• **Records for this task**
--- --- ---

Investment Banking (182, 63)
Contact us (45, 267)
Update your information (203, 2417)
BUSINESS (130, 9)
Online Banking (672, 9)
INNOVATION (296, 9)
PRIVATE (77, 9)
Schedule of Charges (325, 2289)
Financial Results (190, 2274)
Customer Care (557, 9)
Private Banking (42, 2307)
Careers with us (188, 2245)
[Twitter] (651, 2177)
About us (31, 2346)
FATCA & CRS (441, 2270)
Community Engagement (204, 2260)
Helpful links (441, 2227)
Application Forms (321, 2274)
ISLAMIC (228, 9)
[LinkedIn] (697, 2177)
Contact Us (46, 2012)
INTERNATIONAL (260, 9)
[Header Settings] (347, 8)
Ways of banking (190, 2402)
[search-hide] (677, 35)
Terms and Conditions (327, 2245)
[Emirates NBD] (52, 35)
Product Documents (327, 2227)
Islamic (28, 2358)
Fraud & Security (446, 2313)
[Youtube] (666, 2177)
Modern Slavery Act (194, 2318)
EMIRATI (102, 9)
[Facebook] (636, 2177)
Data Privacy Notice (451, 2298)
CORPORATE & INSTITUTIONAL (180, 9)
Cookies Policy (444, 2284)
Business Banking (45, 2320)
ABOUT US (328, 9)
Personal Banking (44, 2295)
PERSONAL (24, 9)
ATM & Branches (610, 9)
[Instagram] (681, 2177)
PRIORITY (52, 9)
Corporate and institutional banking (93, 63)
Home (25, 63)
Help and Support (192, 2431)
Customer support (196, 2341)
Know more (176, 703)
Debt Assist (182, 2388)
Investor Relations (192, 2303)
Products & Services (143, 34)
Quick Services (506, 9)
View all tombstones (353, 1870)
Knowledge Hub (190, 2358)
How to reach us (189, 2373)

--- --- ---

Reproduce word for word the lines of the records above, beginning at the first and ending with the line where "Customer Care (557, 9)" appears, and nothing past it.

Investment Banking (182, 63)
Contact us (45, 267)
Update your information (203, 2417)
BUSINESS (130, 9)
Online Banking (672, 9)
INNOVATION (296, 9)
PRIVATE (77, 9)
Schedule of Charges (325, 2289)
Financial Results (190, 2274)
Customer Care (557, 9)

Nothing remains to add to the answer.